FIG. 9 shows a laser machining device 100 of this kind. For example, as shown in FIG. 9, a laser beam 102 (which may hereinafter be simply referred to as a “beam”) emitted from a laser oscillator 101 is split into a plurality of beams of light by a beam splitter 103, and the directions of the respective beams of light are changed by corresponding light-guiding mirrors 104, such that the beams are directed toward a workpiece 106. The focal lengths of the respective beams 102 are adjusted by corresponding beam condensing lenses 105, such that the beams 102 focus on a thin-film layer 107 of the workpiece 106. As a result of the thin-film layer 107 being irradiated with the beams 102, the thin-film layer 107 is partially removed, and thus machining lines 108 are formed.
The above-described patterning by the laser machining device 100 is performed in the following manner: fixing the workpiece 106 on a table of a workpiece feeder 109; feeding the workpiece 106 in an X direction and irradiating the workpiece 106 with the laser beams 102, thereby forming machining lines 108 in the workpiece 106; then feeding the workpiece 106 in a Y-direction by a predetermined amount (corresponding to the pitches of the machining lines); and thereafter, feeding the workpiece 106 in the reverse X direction and irradiating the workpiece 106 with the laser beams 102, thereby forming machining lines 108. By repeating this work, the machining lines 108 are formed in the workpiece 106 sequentially. That is, the work of feeding the workpiece 106 in the X direction and forming the machining lines 108, and the work of feeding the workpiece 106 in the Y-direction, are repeated intermittently.

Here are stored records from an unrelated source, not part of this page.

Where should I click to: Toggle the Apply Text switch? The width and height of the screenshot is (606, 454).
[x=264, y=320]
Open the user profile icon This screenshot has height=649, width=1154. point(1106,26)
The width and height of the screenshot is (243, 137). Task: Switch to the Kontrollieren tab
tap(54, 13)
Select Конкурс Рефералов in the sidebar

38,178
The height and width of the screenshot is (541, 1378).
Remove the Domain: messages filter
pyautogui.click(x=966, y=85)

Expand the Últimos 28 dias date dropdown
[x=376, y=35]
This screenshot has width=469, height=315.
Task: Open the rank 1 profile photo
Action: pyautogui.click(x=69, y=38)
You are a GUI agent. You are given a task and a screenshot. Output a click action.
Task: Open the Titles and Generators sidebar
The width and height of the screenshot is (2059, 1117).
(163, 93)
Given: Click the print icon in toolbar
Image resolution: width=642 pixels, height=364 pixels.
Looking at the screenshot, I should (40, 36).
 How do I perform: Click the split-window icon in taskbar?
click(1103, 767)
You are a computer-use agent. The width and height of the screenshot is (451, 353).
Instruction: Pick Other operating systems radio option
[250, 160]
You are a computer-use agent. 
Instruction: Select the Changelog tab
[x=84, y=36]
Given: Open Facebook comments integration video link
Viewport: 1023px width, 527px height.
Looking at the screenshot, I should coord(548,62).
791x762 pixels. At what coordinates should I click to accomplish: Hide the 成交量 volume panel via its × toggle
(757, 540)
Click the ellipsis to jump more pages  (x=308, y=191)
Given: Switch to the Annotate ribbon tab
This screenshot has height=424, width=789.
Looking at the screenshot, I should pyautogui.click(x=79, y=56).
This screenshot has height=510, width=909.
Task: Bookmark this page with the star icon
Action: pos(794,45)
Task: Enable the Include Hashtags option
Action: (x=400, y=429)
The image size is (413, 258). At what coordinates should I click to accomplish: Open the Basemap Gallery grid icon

One example of this kind of conventional technology is as follows: splitting a laser beam emitted from a laser oscillator into a plurality of laser beams by using mirrors; and irradiating a thin-film layer of a solar cell with the laser beams via condensing lenses, thereby forming machining lines (see Patent Literature 1, for example).
In another example of conventional technology, a laser beam whose cross section is in the shape of a thin line is generated by a cylindrical lens, and such laser beams each having the thin-line cross section are emitted in a partially overlapping manner to form a continuous machining mark in the shape of a thin line. In this manner, it is intended to increase the conveyance speed of a substrate, thereby reducing the takt time of the laser machining (see Patent Literature 2, for example).